News and Opinion from Sisters, Oregon

Running commentary

I grew up in a small town surrounded by farm fields in the Willamette Valley, so my running routes often included gravel roads, dirt paths, and pastoral scenery. My college years featured the extensive trail systems in Eugene and runs up through Hendricks Park.

Sisters, of course, offers an endless variety of trails, Forest Service roads, and backroad byways through the pondersosa forest.

As I ran here this morning in Daejeon, South Korea, I needed an alternate to my typical route down to the river on the bike path, so I went the opposite way, crossed under a busy road, and ventured onto the farmland that sits adjacent to our apartment complex.

There is nothing like this scene anywhere in Oregon. Before me is a mixed-use farm with fruit orchards, rice paddies, greenhouses, chicken coops, and fallow crop rows. Behind me are 12- and 14-story apartment buildings as far as the eye can see, housing thousands of people.

Before me, a solitary farmer is pruning the fruit trees by hand, gathering the wood in a wagon behind his small tractor to burn in his stove at home. Behind me, I can hear the early morning traffic, including the big blue metro buses that run like clockwork through the area from 6 a.m. to midnight every day of the week.

The juxtaposition between old and new is stark in its contrast, but I am thankful deep in my heart, because I need some sense of the tranquil, the older ways. I continue on the dirt path, further from the modern, and turn onto a paved lane with family homes on each side. I expect a dog to run out at me at any minute, but all I get are barks from inside the houses, where they are out of the cold. This is good because I am in the worst running condition of my life, moving at such a slow pace that even an elderly, three-legged dog could have me for breakfast.

The run has the desired effect. My brain switches from tasking to just free-thinking. I consider my slow pace and remember a time four years ago when my daughter Claire convinced me that we should run the Horse Butte 10 Miler outside of Bend. She was in fantastic condition and went on to win her age group and place among the top women overall, while I experienced what felt like the Horse Butte 20 Miler.

She teased me afterwards unmercifully for finishing near last, just behind two "old ladies." I told her that I spent the last 40 minutes of the run scanning the horizon, dreaming of a horse to find to ride to the finish.

"They shouldn't call it Horse Butte if there aren't any horses," I complained.

Back in the present, I turn around to head back past the rice fields and the farmer, still diligently pruning.
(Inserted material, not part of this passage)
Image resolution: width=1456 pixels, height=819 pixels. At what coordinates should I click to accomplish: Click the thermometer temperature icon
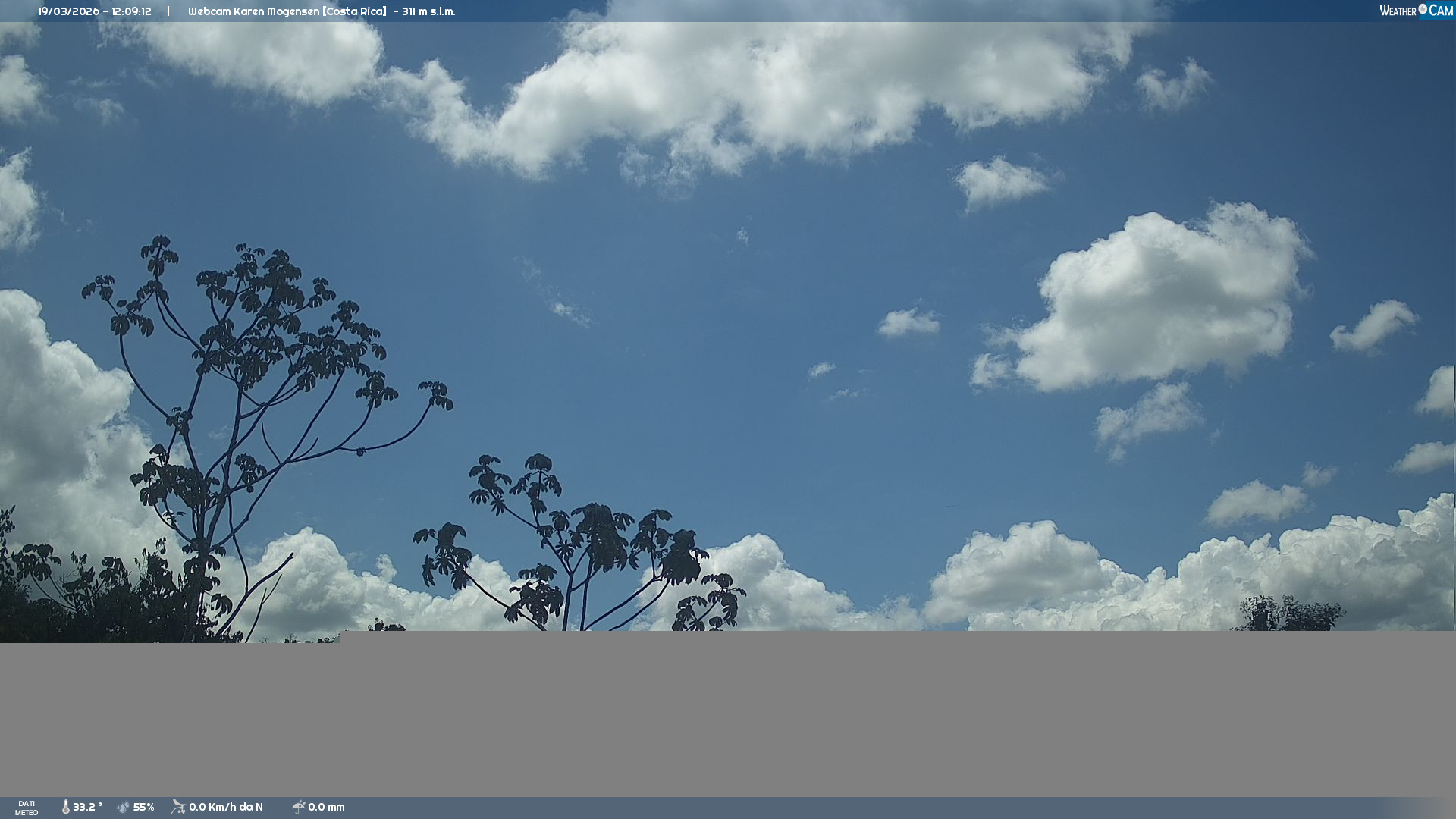tap(65, 807)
I want to go over and talk to him, to tell him that his careful, methodical work reminds me of watching the farmers of my youth, whose hard-worked fields took on artistic beauty as they changed from furrowed brown dirt lines to waves of wheat or crops of corn "as high as an elephant's eye."

I run on home, thankful for the peace the run has given me.

Stepping into my apartment, I tell my wife, Deirdre, of the run. Motivation is returning to me and I invite her to join me on the next outing.